TNF-induced modulations of phospholipid metabolism in human breast cancer cells

Abstract

Tumor necrosis factor α (TNF) is a cytokine that is cytocidal for certain tumor cells and induces necrotic and apoptotic forms of cell death. Flow cytometry and transmission electron microscopy analysis demonstrated that in human breast cancer cells (MCF7) TNF induces cell cycle arrest in G₀+G₁/S, accompanied by apoptosis. ³¹P and ¹³C NMR spectroscopy was applied to study cellular metabolism of MCF7 cells during TNF-induced signal to apoptosis. Deuterated choline and ²H NMR spectroscopy were utilized to monitor the kinetics of the rate limiting reactions in phosphocholine metabolism. The NMR measurements revealed that immediately after administration of TNF, choline transport was inhibited by 52±6%. Later (∼15 h), the activity of phosphocholine:cytidine triphosphate cytidylyltransferase, a key enzyme in the biosynthesis of phosphatidylcholine, was enhanced two-fold.
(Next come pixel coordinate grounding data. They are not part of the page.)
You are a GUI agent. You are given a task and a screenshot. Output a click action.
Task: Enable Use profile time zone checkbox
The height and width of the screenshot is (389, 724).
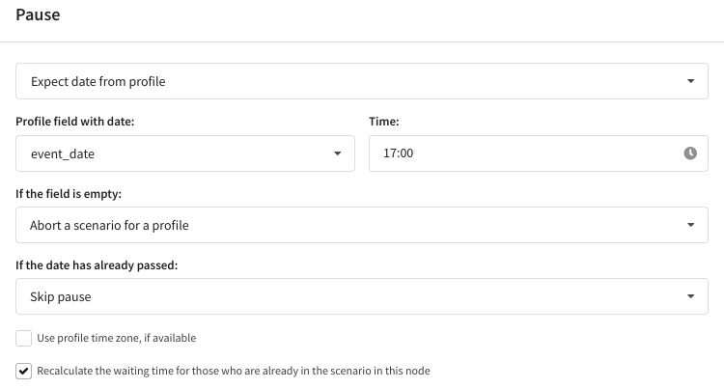pyautogui.click(x=23, y=338)
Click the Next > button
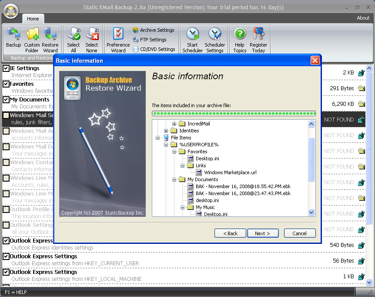Viewport: 375px width, 297px height. (262, 233)
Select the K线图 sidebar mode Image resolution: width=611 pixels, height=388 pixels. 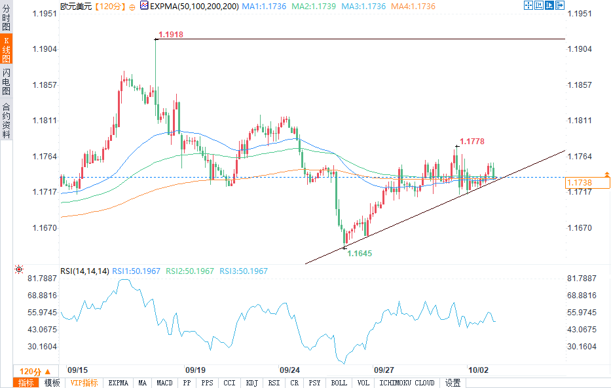[x=7, y=49]
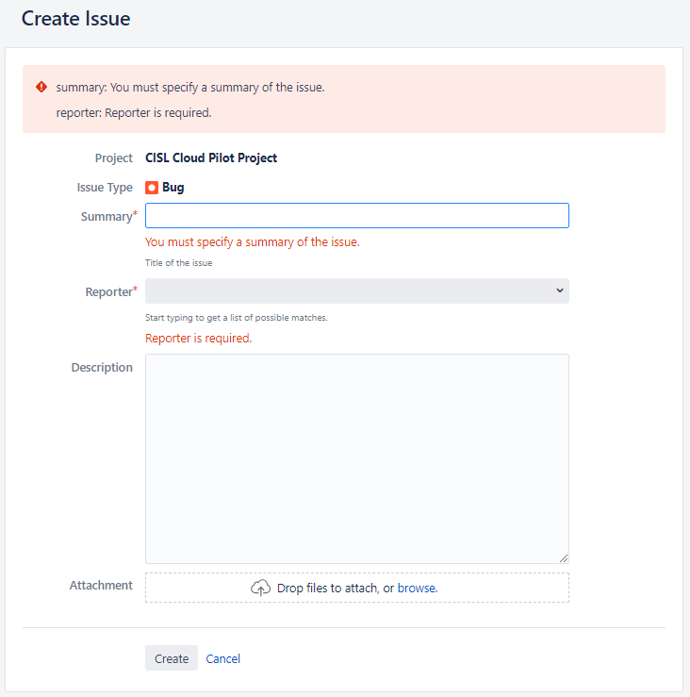690x697 pixels.
Task: Focus the Description text area
Action: [x=356, y=458]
These two opposing changes led to a decrease in the level of phosphocholine. Throughout these changes the energetic state of the cells, determined by the level of nucleoside triphosphates and the rate of glucose metabolism via glycolysis, remained constant. The results indicate that TNF specifically modulates the kinetics of membrane-bound enzymes of the rate determining steps in phosphatidylcholine biosynthesis, possibly as part of early events involved in apoptosis.